Welcome to Stop the World, the ASPE podcast. I'm David Rowe. And I'm Olivia Nelson. Today's guest has a fascinating perspective on artificial intelligence that is informed by her equally fascinating career so far, noting that she's only in her early 30s. Her name is Helen Toner, and she's the Director of Strategy and Foundational Research Grants at Georgetown University's Center for Security and Emerging Technology, known as CSET.

She also spent two years on the board of OpenAI and that put her at the centre of the dramatic events in late 2023 when OpenAI CEO Sam Altman was briefly sacked before being reinstated, after which most of the board stood down.

Helen's also Australian, having grown up in Melbourne and studied chemical engineering at Melbourne University before living and working in Beijing as an AI researcher with Oxford University and then going on to work for the non-profit Open Philanthropy. Helen and I didn't discuss her time at OpenAI, which was perfectly fine with me. She said what she had to say about that period and I was very happy to concentrate on her very compelling insights into AI as a field.
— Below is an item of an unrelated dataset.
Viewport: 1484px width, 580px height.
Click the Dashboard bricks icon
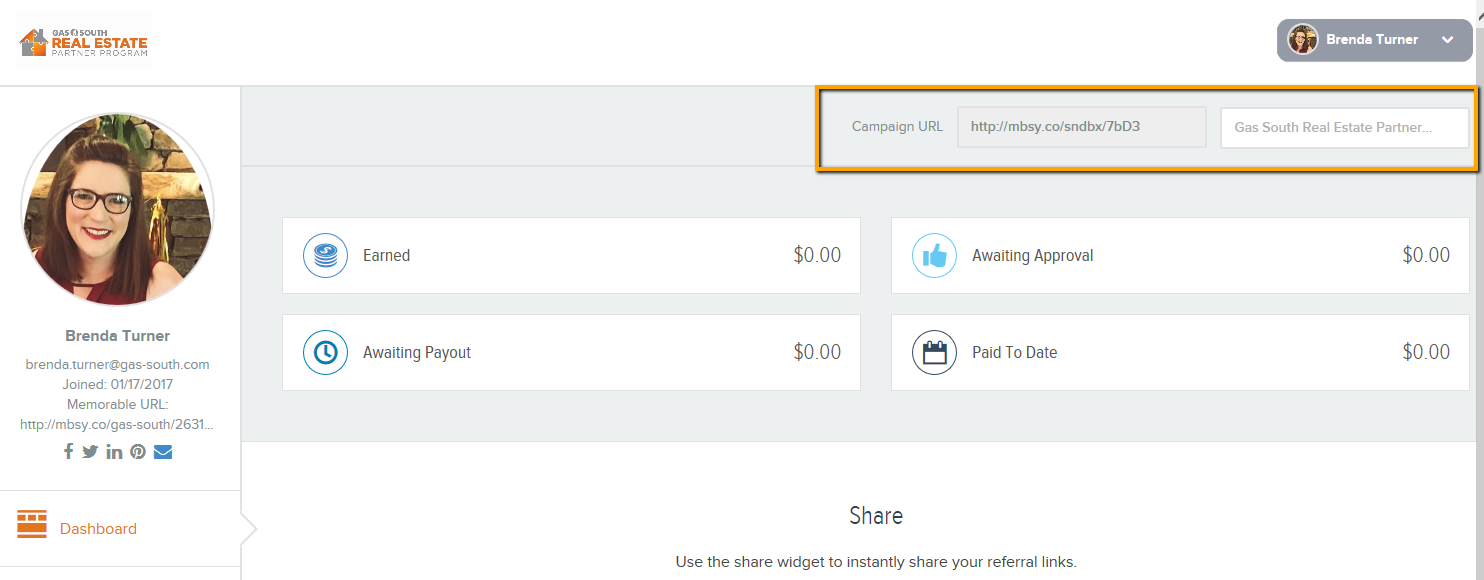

So what we did talk about was the curve we are on towards artificial general intelligence, which will be able to do everything humans can do. We talked about progress with reasoning models, the arrival of Chinese model deep seek, the need for regulation, AI and democracy, and AI risks, both large and small. I found myself agreeing with a lot of what she had to say. She has this healthy perspective that is in favour of progress and science, but also is very aware of the risks and the need to come up with smart safeguards against them.
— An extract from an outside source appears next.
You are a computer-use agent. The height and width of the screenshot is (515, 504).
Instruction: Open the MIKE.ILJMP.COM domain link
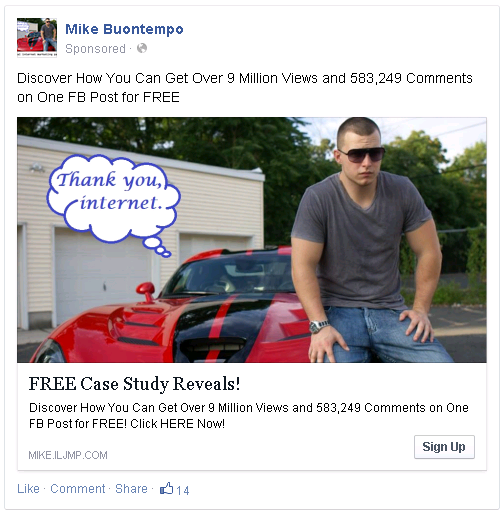pos(68,455)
Helen is a big brain on AI who can articulate the complex ideas to make them accessible. It's a really, really interesting conversation that lays out the key issues in this transformative technology. Let's hear from Helen Toner.

Hi, everyone. This is David Rowe, and I'm here with Helen Toner. Helen, thanks for coming on the podcast. Thanks for having me. So let's start by talking about where we're at on the AI trajectory and towards, it seems, a GI or artificial general intelligence. Clearly, AI is already changing our lives in a number of very interesting

demonstrable ways, but anyone who follows the area closely will be tracking the fact that it's still on a steep path and the really big transformative changes are probably yet to come. As artificial intelligence becomes more capable and more general, the transformations will really start to show themselves.
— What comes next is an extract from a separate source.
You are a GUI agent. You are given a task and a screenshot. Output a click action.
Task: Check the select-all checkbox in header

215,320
I'd like to your views on where we're up to with this pathway that we're on. Clearly, large language models, the current approach, which is essentially training neural networks on vast amounts of data to predict the next word or token, that is proving very, very effective and

clearly scaling it up with ever larger amounts of computing power seems to keep working for the time being, but there's a question about whether it'll hit a ceiling. So what's your view? How far along that pathway are we? And will some more fundamental breakthroughs be needed for us to take the next big steps? - It's a great question. And the problem is that we don't really know what the pathway we're on is or what the destination is, or if we're, you know, what we're even talking about here.

Because we talk about AI as if it's one thing, we talk about AGI, artificial general intelligence, as if it's this one target that we're building towards, and we all agree that's what we're trying to build. But in fact, we don't really know. And the history of progress in AI has been people trying to set out tests for what would really count as being really intelligent in the way that a human is.

Typically, every time we manage to pass one of those tests, it doesn't actually strike us that the AI is that sophisticated. The original version of this was thinking in the second half of the 20th century, that something like chess involves some deep strategic thinking. If you can build an AI that's very good at chess, it's going to have some deep understanding of strategy. It turns out that's actually not right. It's possible to build computers in ways that are very, very good at playing chess specifically by looking down the branching trees of possibilities.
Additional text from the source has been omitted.